Tohumcu, Kötü Kalp’in ağzından, yaşadığımız ülkede başımıza en az bir kez geldiği kesin olan tüm haksızlıkları ele alıyor. Kitap her ne kadar bir roman olarak kurgulanmış olsa da kitapta bahsedilen haksızlıklar Türkiye’de her gün duymaya alışık olduğumuz haberlerin bir derlemesi gibi aynı zamanda. Tüm bu haksızlıklar, okuru umutsuzluğa sürüklediği kadar meraklandırıyor da. Sayfaları ardı ardına çevirirken Kötü Kalp’le birlikte okur da adaletsizliklere hınçlanıyor, çoktandır bildiklerinin yerine yenisini koymak için yanıp tutuşuyor, devam etmek istemiyor, kaçış yolları arıyor ama buna rağmen Kötü Kalp’i kucaklıyor. Kötü Kalp ise gündemin dakikaların akışı gibi hızla değiştiği ülkemizde, zamanı durdurup her şeyin hesabını soruyor.

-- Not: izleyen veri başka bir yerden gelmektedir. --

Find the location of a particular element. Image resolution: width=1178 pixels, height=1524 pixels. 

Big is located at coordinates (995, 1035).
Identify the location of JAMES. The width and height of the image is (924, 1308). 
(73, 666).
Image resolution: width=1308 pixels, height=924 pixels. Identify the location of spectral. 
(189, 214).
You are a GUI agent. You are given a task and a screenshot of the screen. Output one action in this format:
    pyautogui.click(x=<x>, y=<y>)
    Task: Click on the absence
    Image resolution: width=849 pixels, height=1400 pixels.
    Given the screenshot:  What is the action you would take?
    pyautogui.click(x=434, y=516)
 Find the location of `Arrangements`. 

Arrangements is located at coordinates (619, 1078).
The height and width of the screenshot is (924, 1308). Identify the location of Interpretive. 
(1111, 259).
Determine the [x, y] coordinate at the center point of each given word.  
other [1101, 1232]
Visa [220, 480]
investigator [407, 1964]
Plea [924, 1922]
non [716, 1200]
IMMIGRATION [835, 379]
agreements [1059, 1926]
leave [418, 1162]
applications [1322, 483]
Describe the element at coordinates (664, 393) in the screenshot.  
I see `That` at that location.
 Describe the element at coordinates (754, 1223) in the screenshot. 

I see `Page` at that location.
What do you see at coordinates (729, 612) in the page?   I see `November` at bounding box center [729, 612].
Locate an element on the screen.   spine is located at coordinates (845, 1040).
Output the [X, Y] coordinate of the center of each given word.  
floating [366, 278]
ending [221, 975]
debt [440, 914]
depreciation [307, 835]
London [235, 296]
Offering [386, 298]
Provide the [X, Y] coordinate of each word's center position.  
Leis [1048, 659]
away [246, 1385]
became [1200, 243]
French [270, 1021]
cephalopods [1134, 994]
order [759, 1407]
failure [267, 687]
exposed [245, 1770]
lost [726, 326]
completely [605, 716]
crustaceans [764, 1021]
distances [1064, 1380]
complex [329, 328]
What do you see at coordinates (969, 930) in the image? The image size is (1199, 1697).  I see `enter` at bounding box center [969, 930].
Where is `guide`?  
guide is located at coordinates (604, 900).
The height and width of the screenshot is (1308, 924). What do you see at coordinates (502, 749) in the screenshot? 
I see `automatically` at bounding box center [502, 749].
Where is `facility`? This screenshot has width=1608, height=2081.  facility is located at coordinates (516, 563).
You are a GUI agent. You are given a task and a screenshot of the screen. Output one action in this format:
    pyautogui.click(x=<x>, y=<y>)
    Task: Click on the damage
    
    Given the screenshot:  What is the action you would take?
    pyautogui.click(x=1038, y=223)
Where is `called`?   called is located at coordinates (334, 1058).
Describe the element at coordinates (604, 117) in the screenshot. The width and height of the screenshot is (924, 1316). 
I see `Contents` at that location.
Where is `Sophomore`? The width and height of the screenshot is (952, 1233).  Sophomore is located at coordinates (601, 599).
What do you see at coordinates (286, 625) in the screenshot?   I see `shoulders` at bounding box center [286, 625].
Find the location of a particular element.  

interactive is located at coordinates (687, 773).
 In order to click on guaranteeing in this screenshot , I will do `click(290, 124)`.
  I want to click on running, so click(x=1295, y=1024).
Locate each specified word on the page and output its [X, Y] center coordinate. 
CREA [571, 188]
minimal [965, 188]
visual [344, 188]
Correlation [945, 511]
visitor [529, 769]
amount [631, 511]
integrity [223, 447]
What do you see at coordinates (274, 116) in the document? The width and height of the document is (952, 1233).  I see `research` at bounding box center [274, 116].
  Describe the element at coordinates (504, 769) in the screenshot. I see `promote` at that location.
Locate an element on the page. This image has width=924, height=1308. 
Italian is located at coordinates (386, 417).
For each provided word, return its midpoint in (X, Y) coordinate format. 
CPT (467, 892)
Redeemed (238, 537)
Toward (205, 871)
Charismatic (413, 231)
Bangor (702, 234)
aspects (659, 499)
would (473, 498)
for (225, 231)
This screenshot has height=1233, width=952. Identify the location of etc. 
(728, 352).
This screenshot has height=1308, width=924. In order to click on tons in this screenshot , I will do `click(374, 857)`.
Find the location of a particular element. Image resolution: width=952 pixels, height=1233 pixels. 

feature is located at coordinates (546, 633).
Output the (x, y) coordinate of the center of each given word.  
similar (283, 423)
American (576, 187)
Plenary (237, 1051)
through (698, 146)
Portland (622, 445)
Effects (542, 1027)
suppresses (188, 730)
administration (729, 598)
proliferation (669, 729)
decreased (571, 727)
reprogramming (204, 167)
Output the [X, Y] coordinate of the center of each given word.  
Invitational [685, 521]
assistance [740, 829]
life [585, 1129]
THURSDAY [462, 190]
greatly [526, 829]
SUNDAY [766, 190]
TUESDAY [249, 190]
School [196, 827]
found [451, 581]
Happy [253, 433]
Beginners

Tohumcu, okura polisiye unsurlarla bezeli, merakla harmanlanmış, oldukça sürükleyici bir anlatım sunuyor. Kötü Kalp’i bulma arayışında Levent Başkomiser ve çalışma arkadaşları Ayşe ve Ergun’un yanında okur da ipuçlarının peşinde onlara eşlik ediyor. Her yeni bölümde Kötü Kalp’in nasıl bu hale geldiğini öğrenirken, okur ona hak vermekten neden kendini alamadığını sorguluyor. Bir bakıma okur yaşadığı hayatı sorguladığı ve kendi eylemleriyle Kötü Kalp’inkileri kıyasladığı bir tartışmayla okumaya devam ediyor. Tohumcu, kitabın ilk cümlesinden itibaren, ele aldığı gerçekleri hafifletmek istemediğinden olsa gerek, son derece sert bir dille, okuru karanlık gerçeğe olabildiğince maruz bırakarak ilerliyor. Kullandığı bu dil, dikkatini anlatacakları üzerinde toplaması için okuyanı omuzlarından tutup sarsıyor. Okur bu ilk sarsıntıyı atlattıktan sonra zaman zaman haksızlıklar karşısında uyuşma ve duyarsızlaşma yaşasa da Kötü Kalp’in fısıltılarındaki öfkeyle toparlanıyor. Bu açıdan bakıldığında yoğun ve karanlık anlatımların bulunduğu yerler ve üstüne Kötü Kalp’in sözleri okurun ruh halini kitap boyunca çekip çeviriyor. Yazar, bu yoğunluklarla yaşanan yükselişleri araya Başkomiser Levent ve arkadaşlarının olay üzerindeki bulgularını serpiştirerek düzenliyor.

Aslı Tohumcu, 2019 yılının eylül ayında verdiği bir röportajda kendi yüreğini soğutmak için bir roman yazmakta olduğunu söylemişti. Kötü Kalp, adalete böylesine ihtiyacımız olan zamanlarda yalnızca onun içini soğutmakla kalmayıp okurlarınkini de bir nebze rahatlatıyor.